Advogados dos EUA revivem pedido FOIA à FinCEN sobre comunicações do banco de Andorra
Advogados dos ex-proprietários da BPA exigem divulgação total de trocas do Tesouro dos EUA com autoridades andorranas e espanholas desde 2013, argumentando contra isenções anteriores.
Pontos-chave
- Pedido FOIA revivido exige todas as comunicações da FinCEN com Andorra e Espanha sobre a BPA desde 2013.
- Cita conclusão de investigações estrangeiras, invalidando desculpas anteriores de retenção.
- Visa 'cas Pujol', Operació Catalunya e figuras como Alfons Alberca.
- Pedido original negado durante intervenção da BPA; ainda sem resposta ao novo.
Advogados norte-americanos que anteriormente aconselharam os ex-proprietários da Banca Privada d’Andorra (BPA) reviveram um pedido à Financial Crimes Enforcement Network (FinCEN), uma agência do Departamento do Tesouro dos EUA, exigindo a divulgação total de quaisquer comunicações que tenha mantido com autoridades andorranas e espanholas sobre o banco agora em liquidação.
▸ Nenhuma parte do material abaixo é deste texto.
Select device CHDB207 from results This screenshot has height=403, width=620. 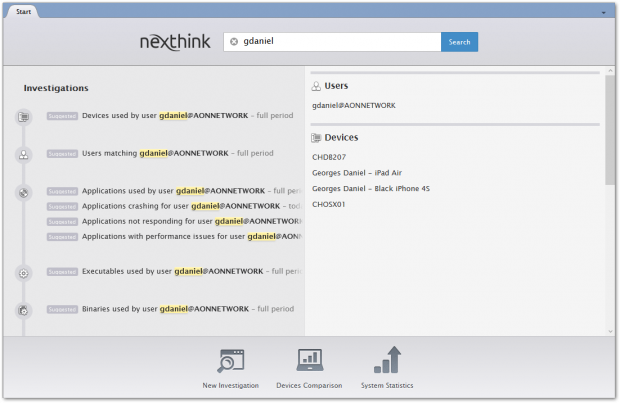click(329, 156)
Os advogados apresentaram uma nova petição ao abrigo da Freedom of Information Act (FOIA), solicitando todos os registos de trocas desde 1 de janeiro de 2013, relacionados com a BPA, o "cas Pujol" e outros assuntos ligados a esforços contra o crescente independentismo catalão. Argumentam que os processos legais invocados há uma década para reter documentos — como investigações criminais estrangeiras em curso — terminaram há muito, invalidando essas isenções.
"Compreenda-se que um pedido semelhante foi apresentado há mais de nove anos, e no litígio resultante, o governo dos EUA reclamou confidencialidade para um grande número de documentos com base, em parte, na existência de investigações e processos criminais estrangeiros. Esses assuntos terminaram há muito, pelo que este argumento para negar a divulgação de documentos já não é válido", declararam os advogados na sua submissão à FinCEN. "Esperamos o cumprimento dos padrões de transparência exigidos por lei e prometidos pelo poder executivo."
O pedido abrange quaisquer comunicações — incluindo e-mails, cartas e faxes — entre a FinCEN e departamentos do governo andorrano, bem como discussões da FinCEN envolvendo funcionários espanhóis. Visa figuras ligadas à "Operació Catalunya" ou ao caso BPA, incluindo autoridades andorranas de 2015: o então procurador-geral Alfons Alberca, o responsável pela UIFAnd Carles Fiñana e a diretora do supervisor financeiro INAF Maria Cosan. Se informações sobre indivíduos específicos forem retidas, os advogados exigem explicações.
O pedido FOIA original, apresentado durante a intervenção da BPA em 2015, foi negado com base em investigações ativas. Os ex-proprietários da BPA procuravam esclarecimentos sobre o papel da FinCEN na emissão de um aviso que contribuiu para o colapso do banco. As autoridades ainda não responderam à exigência renovada.